Task prompt:
Write out each line of the listing below without any changes.

Records to process:
______
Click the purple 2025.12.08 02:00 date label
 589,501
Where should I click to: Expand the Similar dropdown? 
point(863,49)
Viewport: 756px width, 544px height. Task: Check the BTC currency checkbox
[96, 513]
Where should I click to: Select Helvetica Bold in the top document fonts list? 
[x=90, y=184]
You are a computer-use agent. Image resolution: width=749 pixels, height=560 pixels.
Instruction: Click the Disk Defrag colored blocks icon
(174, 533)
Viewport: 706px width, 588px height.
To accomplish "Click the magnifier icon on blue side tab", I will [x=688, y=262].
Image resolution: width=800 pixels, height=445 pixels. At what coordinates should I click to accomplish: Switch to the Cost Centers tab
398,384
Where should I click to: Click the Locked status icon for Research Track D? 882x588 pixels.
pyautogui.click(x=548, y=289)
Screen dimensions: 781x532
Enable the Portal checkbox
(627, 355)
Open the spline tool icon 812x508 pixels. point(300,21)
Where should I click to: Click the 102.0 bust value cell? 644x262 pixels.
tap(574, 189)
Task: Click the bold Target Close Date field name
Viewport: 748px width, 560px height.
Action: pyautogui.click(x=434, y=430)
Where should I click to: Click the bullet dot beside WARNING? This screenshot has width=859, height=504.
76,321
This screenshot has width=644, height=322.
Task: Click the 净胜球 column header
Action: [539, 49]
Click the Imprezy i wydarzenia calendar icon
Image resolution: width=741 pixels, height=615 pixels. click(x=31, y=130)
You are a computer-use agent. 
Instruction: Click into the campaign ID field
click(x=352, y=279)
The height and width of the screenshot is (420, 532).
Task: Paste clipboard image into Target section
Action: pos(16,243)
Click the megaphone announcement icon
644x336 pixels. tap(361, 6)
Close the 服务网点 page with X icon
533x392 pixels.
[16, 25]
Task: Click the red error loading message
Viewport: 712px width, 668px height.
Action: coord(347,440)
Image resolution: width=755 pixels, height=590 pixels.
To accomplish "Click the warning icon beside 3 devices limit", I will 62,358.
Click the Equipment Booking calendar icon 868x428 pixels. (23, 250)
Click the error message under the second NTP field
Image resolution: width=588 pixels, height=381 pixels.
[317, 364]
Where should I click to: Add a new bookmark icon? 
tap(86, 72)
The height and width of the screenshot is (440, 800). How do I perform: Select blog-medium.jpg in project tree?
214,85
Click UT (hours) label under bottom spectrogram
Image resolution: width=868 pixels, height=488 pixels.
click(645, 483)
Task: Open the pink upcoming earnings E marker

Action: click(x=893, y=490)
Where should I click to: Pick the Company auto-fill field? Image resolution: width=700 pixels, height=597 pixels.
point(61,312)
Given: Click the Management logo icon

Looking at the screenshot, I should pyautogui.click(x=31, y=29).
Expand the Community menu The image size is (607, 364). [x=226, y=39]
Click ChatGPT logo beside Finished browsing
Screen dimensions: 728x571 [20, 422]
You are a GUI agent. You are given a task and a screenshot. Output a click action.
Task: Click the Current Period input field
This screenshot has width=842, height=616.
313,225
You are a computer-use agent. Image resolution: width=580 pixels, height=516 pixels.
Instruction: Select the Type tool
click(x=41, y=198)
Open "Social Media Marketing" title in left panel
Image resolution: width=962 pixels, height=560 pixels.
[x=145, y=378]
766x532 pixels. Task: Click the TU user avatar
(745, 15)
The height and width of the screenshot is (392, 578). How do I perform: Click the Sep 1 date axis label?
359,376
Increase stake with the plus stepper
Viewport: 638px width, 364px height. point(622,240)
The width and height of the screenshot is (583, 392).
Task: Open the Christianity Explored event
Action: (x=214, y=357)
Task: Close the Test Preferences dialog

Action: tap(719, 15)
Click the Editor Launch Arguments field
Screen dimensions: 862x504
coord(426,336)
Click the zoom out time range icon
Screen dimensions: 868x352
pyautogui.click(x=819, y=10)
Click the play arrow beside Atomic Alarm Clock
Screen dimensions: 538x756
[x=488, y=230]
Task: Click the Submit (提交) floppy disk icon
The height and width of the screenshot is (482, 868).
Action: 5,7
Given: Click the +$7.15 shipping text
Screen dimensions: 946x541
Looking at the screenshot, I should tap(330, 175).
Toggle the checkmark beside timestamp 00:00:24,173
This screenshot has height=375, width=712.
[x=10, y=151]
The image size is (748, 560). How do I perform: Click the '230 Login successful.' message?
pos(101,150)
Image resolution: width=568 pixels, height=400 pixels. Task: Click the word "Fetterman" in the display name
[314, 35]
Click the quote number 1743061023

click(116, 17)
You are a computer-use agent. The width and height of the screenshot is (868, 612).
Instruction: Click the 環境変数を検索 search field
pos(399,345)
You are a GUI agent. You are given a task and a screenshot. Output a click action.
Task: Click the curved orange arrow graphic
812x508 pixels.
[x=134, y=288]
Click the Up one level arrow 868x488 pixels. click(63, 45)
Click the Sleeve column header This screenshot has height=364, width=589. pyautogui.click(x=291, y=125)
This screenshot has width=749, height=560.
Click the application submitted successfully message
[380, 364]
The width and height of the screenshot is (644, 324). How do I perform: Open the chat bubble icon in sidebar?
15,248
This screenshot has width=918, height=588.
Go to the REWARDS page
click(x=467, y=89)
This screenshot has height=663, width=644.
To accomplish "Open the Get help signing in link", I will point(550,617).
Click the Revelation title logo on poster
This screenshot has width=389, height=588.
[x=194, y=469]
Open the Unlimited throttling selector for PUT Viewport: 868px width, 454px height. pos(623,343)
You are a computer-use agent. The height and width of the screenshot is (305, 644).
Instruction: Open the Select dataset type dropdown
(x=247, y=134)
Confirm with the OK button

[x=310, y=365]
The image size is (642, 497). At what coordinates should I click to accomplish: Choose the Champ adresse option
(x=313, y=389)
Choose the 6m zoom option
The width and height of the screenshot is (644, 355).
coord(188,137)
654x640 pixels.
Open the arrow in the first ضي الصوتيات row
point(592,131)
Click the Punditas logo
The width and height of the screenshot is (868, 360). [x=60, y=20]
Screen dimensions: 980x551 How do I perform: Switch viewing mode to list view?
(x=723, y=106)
______
Task response:
Click the purple 2025.12.08 02:00 date label
 589,501
Where should I click to: Expand the Similar dropdown? 
point(863,49)
Viewport: 756px width, 544px height. Task: Check the BTC currency checkbox
[96, 513]
Where should I click to: Select Helvetica Bold in the top document fonts list? 
[x=90, y=184]
You are a computer-use agent. Image resolution: width=749 pixels, height=560 pixels.
Instruction: Click the Disk Defrag colored blocks icon
(174, 533)
Viewport: 706px width, 588px height.
To accomplish "Click the magnifier icon on blue side tab", I will [x=688, y=262].
Image resolution: width=800 pixels, height=445 pixels. At what coordinates should I click to accomplish: Switch to the Cost Centers tab
398,384
Where should I click to: Click the Locked status icon for Research Track D? 882x588 pixels.
pyautogui.click(x=548, y=289)
Screen dimensions: 781x532
Enable the Portal checkbox
(627, 355)
Open the spline tool icon 812x508 pixels. point(300,21)
Where should I click to: Click the 102.0 bust value cell? 644x262 pixels.
tap(574, 189)
Task: Click the bold Target Close Date field name
Viewport: 748px width, 560px height.
Action: pyautogui.click(x=434, y=430)
Where should I click to: Click the bullet dot beside WARNING? This screenshot has width=859, height=504.
76,321
This screenshot has width=644, height=322.
Task: Click the 净胜球 column header
Action: [539, 49]
Click the Imprezy i wydarzenia calendar icon
Image resolution: width=741 pixels, height=615 pixels. click(x=31, y=130)
You are a computer-use agent. 
Instruction: Click into the campaign ID field
click(x=352, y=279)
The height and width of the screenshot is (420, 532).
Task: Paste clipboard image into Target section
Action: pos(16,243)
Click the megaphone announcement icon
644x336 pixels. tap(361, 6)
Close the 服务网点 page with X icon
533x392 pixels.
[16, 25]
Task: Click the red error loading message
Viewport: 712px width, 668px height.
Action: coord(347,440)
Image resolution: width=755 pixels, height=590 pixels.
To accomplish "Click the warning icon beside 3 devices limit", I will 62,358.
Click the Equipment Booking calendar icon 868x428 pixels. (23, 250)
Click the error message under the second NTP field
Image resolution: width=588 pixels, height=381 pixels.
[317, 364]
Where should I click to: Add a new bookmark icon? 
tap(86, 72)
The height and width of the screenshot is (440, 800). How do I perform: Select blog-medium.jpg in project tree?
214,85
Click UT (hours) label under bottom spectrogram
Image resolution: width=868 pixels, height=488 pixels.
click(645, 483)
Task: Open the pink upcoming earnings E marker

Action: click(x=893, y=490)
Where should I click to: Pick the Company auto-fill field? Image resolution: width=700 pixels, height=597 pixels.
point(61,312)
Given: Click the Management logo icon

Looking at the screenshot, I should pyautogui.click(x=31, y=29).
Expand the Community menu The image size is (607, 364). [x=226, y=39]
Click ChatGPT logo beside Finished browsing
Screen dimensions: 728x571 [20, 422]
You are a GUI agent. You are given a task and a screenshot. Output a click action.
Task: Click the Current Period input field
This screenshot has width=842, height=616.
313,225
You are a computer-use agent. Image resolution: width=580 pixels, height=516 pixels.
Instruction: Select the Type tool
click(x=41, y=198)
Open "Social Media Marketing" title in left panel
Image resolution: width=962 pixels, height=560 pixels.
[x=145, y=378]
766x532 pixels. Task: Click the TU user avatar
(745, 15)
The height and width of the screenshot is (392, 578). How do I perform: Click the Sep 1 date axis label?
359,376
Increase stake with the plus stepper
Viewport: 638px width, 364px height. point(622,240)
The width and height of the screenshot is (583, 392).
Task: Open the Christianity Explored event
Action: (x=214, y=357)
Task: Close the Test Preferences dialog

Action: tap(719, 15)
Click the Editor Launch Arguments field
Screen dimensions: 862x504
coord(426,336)
Click the zoom out time range icon
Screen dimensions: 868x352
pyautogui.click(x=819, y=10)
Click the play arrow beside Atomic Alarm Clock
Screen dimensions: 538x756
[x=488, y=230]
Task: Click the Submit (提交) floppy disk icon
The height and width of the screenshot is (482, 868).
Action: 5,7
Given: Click the +$7.15 shipping text
Screen dimensions: 946x541
Looking at the screenshot, I should tap(330, 175).
Toggle the checkmark beside timestamp 00:00:24,173
This screenshot has height=375, width=712.
[x=10, y=151]
The image size is (748, 560). How do I perform: Click the '230 Login successful.' message?
pos(101,150)
Image resolution: width=568 pixels, height=400 pixels. Task: Click the word "Fetterman" in the display name
[314, 35]
Click the quote number 1743061023

click(116, 17)
You are a computer-use agent. The width and height of the screenshot is (868, 612).
Instruction: Click the 環境変数を検索 search field
pos(399,345)
You are a GUI agent. You are given a task and a screenshot. Output a click action.
Task: Click the curved orange arrow graphic
812x508 pixels.
[x=134, y=288]
Click the Up one level arrow 868x488 pixels. click(63, 45)
Click the Sleeve column header This screenshot has height=364, width=589. pyautogui.click(x=291, y=125)
This screenshot has width=749, height=560.
Click the application submitted successfully message
[380, 364]
The width and height of the screenshot is (644, 324). How do I perform: Open the chat bubble icon in sidebar?
15,248
This screenshot has width=918, height=588.
Go to the REWARDS page
click(x=467, y=89)
This screenshot has height=663, width=644.
To accomplish "Open the Get help signing in link", I will point(550,617).
Click the Revelation title logo on poster
This screenshot has width=389, height=588.
[x=194, y=469]
Open the Unlimited throttling selector for PUT Viewport: 868px width, 454px height. pos(623,343)
You are a computer-use agent. The height and width of the screenshot is (305, 644).
Instruction: Open the Select dataset type dropdown
(x=247, y=134)
Confirm with the OK button

[x=310, y=365]
The image size is (642, 497). At what coordinates should I click to accomplish: Choose the Champ adresse option
(x=313, y=389)
Choose the 6m zoom option
The width and height of the screenshot is (644, 355).
coord(188,137)
654x640 pixels.
Open the arrow in the first ضي الصوتيات row
point(592,131)
Click the Punditas logo
The width and height of the screenshot is (868, 360). [x=60, y=20]
Screen dimensions: 980x551 How do I perform: Switch viewing mode to list view?
(x=723, y=106)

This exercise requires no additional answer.